__DATA LISTING__:
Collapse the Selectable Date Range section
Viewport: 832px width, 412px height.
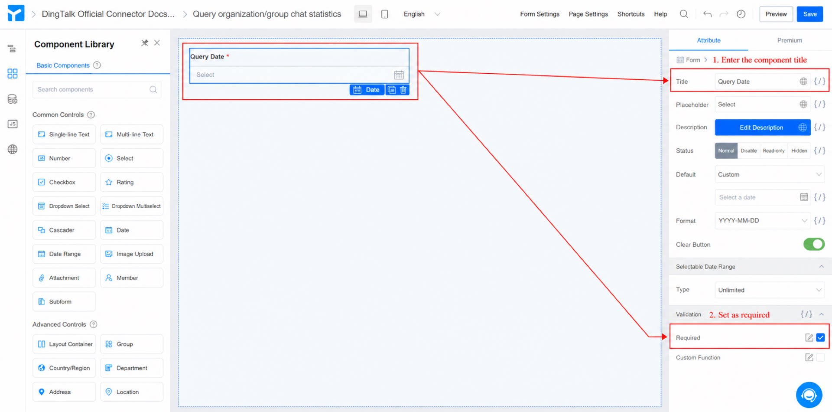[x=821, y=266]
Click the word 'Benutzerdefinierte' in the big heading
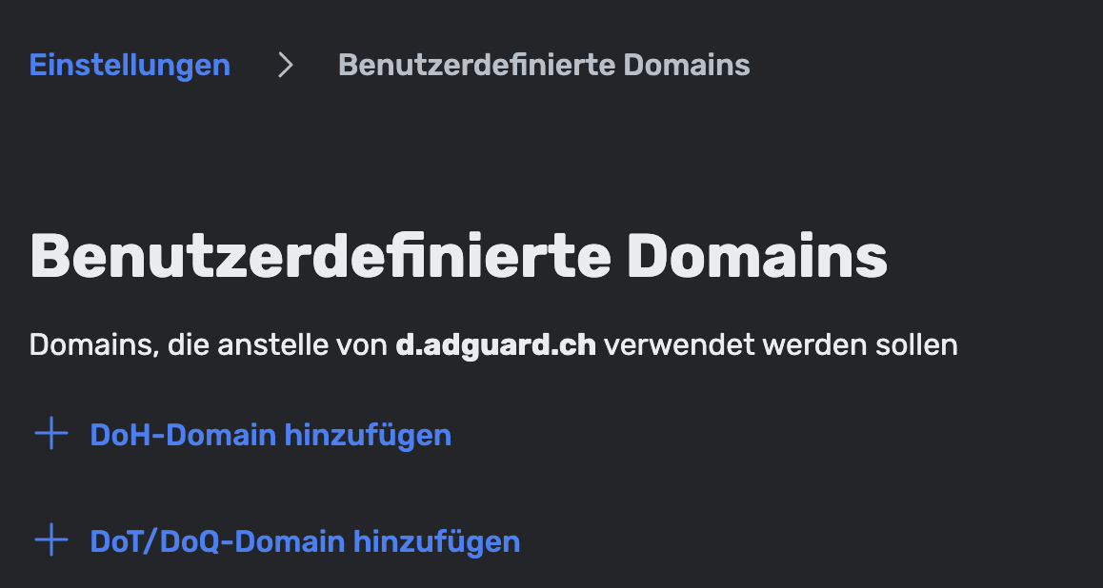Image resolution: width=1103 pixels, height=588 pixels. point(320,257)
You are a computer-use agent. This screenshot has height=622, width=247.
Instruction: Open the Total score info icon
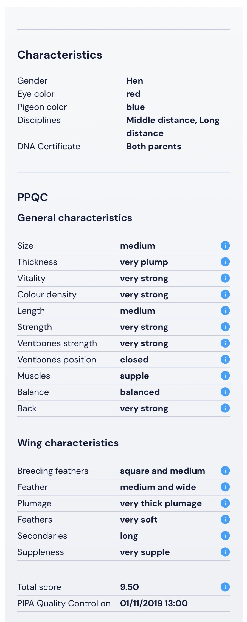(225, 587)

__TASK OBJECTIVE__:
Rewrite the listing above with "info icon" changed to "information icon" and everything else unchanged, leaving out the pictures.

__CORRECT OUTPUT__:
Collapse the Selectable Date Range section
Viewport: 832px width, 412px height.
[x=821, y=266]
Click the word 'Benutzerdefinierte' in the big heading
Image resolution: width=1103 pixels, height=588 pixels. point(320,257)
You are a computer-use agent. This screenshot has height=622, width=247.
Instruction: Open the Total score information icon
(225, 587)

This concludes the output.